Portraits de mères malgré tout

JEAN-MARIE WYNANTS

jeudi 12 juillet 2012, 09:44

Né en Israël et vivant en Afrique du Sud, Jonathan Torgovnik a remporté le prix Découvertes aux Rencontres d'Arles. Il présente un travail bouleversant sur des femmes rwandaises violées. Des images dignes et des témoignages bouleversants.

Portraits de mères malgré tout

Valentine et ses filles, Amelie et Inez (à l’arrière) : l’un des bouleversants portraits de femmes rwandaises devenues mères à la suite de viols durant la guerre © Jonathan Torgovnik

ARLES

DE NOTRE ENVOYÉ SPÉCIAL

Des femmes à la beauté grave qui serrent leurs enfants contre elles ou, au contraire, les maintiennent à une certaine distance. Des mères que le photographe israélien Jonathan Torgovnik est allé photographier au Rwanda. Ce travail, présenté dans la section Découvertes des Rencontres d'Arles 2012, en est aussi l'un des plus forts. Il a d'ailleurs remporté le prix Découvertes décerné par la fondation Luma.

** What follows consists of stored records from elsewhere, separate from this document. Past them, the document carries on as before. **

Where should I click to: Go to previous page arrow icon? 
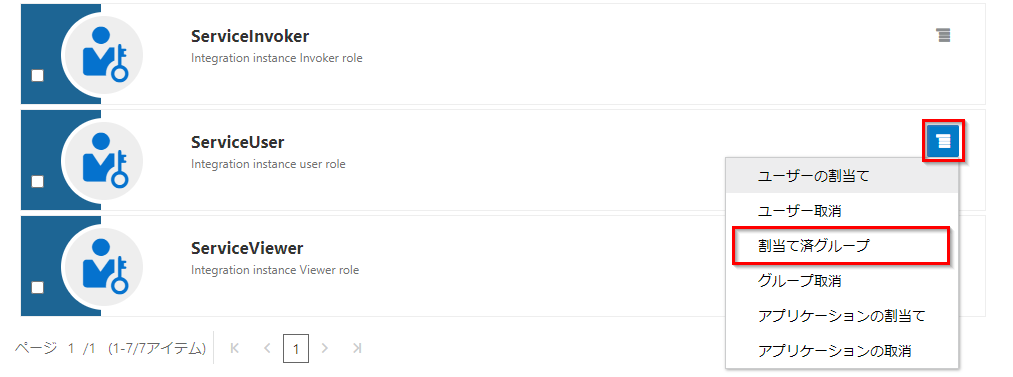(x=267, y=349)
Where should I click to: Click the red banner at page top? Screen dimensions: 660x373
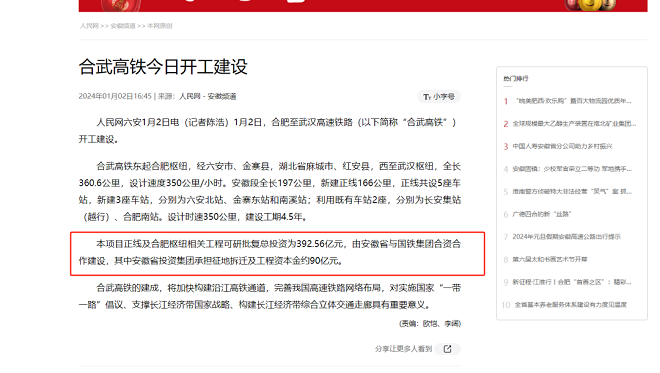tap(363, 5)
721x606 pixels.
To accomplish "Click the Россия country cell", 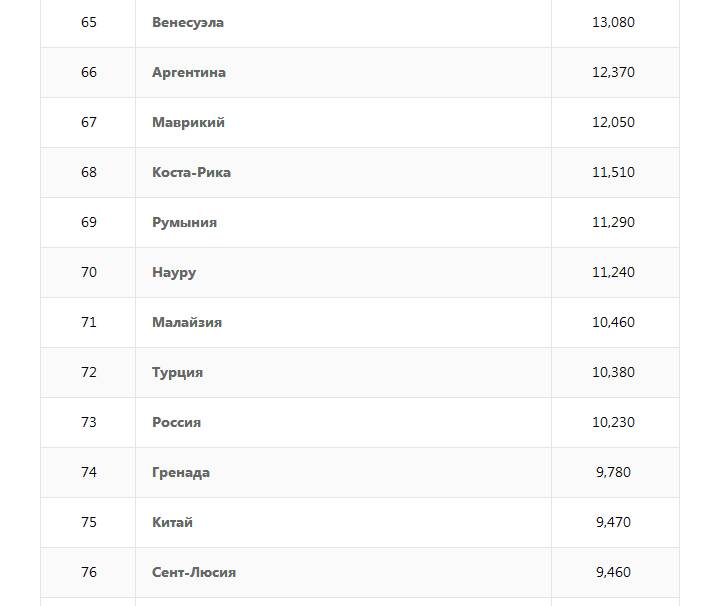I will click(x=176, y=422).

D'autres, dans la même section, valent aussi le détour comme celui de Lucas Foglia qui, aux Etats-Unis, va à la rencontre de communautés vivant en autarcie. Ou celui de Sammy Baloji, déjà plusieurs fois montré en Belgique, qui présente son travail sur les mines du Katanga et l'arrivée en force des Chinois dans le secteur. A retenir aussi l'étonnant jeu de miroir des frères sud-africains Hasan et Husain Essop ou celui de Zanele Muholi proposant de beaux portraits de lesbiennes et queer noir-africains (son travail est également présenté à la Documenta de Kassel).

Dans un tout autre genre, la Finlandaise Anni Leppälä livre un travail très poétique avec des images, paysages ou portraits, jouant avec les symboles, les significations cachées.

Le travail documentaire de Jonathan Torgovnik est plus direct mais pas moins bouleversant. D'une part, il y a ces très beaux portraits de femmes et d'enfants dans lesquels on remarque assez rapidement un mélange de gravité et de malaise.

Il faut lire les textes accompagnant chacune des images pour mieux comprendre cette sensation étrange. Ces femmes sont en effet des survivantes de la guerre qui a déchiré le Rwanda. Toutes ont été violées. Et l'enfant qui est à leurs côtés est né de ces viols.

C'est à l'occasion d'un travail sur le sida que Torgovnik a rencontré une de ces femmes en 2006. Il a ainsi découvert comment le viol avait été utilisé comme arme de guerre.

Hanté par le témoignage de cette femme, il a voulu revenir sur place pour faire connaître la situation des milliers de femmes ayant vécu le même drame. Avec l'aide d'ONG, il a rencontré plusieurs dizaines d'entre elles, leur faisant d'abord raconter ce qui leur était arrivé avant de les photographier dans la foulée.

Ces témoignages sont terribles : toutes parlent du viol avec un mélange de souffrance, d'horreur et de détachement. C'est quand elles parlent de l'enfant né de ces viols que l'on reste pétrifié. Avec une honnêteté bouleversante, elles évoquent leur désir d'avorter puis, souvent, de tuer l'enfant qui chaque jour leur rappelait l'horreur vécue. Elles évoquent la honte, le regard des autres, la souffrance de voir grandir sous leurs yeux le fruit de la violence, de la terreur. Et puis, souvent, l'amour malgré tout. « J'aime davantage ma première fille, parce qu'elle est le fruit de l'amour, témoigne Valentine. Mon amour est partagé mais, peu à peu, je me rends compte que ma fille cadette est innocente. J'ai commencé à l'aimer quand j'ai compris qu'elle était aussi ma fille. »

Clare témoigne de la même façon bouleversante : « Quand j'ai découvert que j'étais enceinte, j'ai pensé que je tuerais cet enfant dès qu'il verrait le jour. Mais quand elle est née, elle ressemblait à ma famille et j'ai réalisé qu'elle faisait partie de moi. J'ai commencé à l'aimer. Aujourd'hui, j'aime ma fille de tout mon cœur ; en fait, notre relation s'apparente plutôt à celle de deux sœurs. »

Jusqu'au 23 septembre aux Anciens ateliers SNCF à Arles, www.rencontres-arles.com.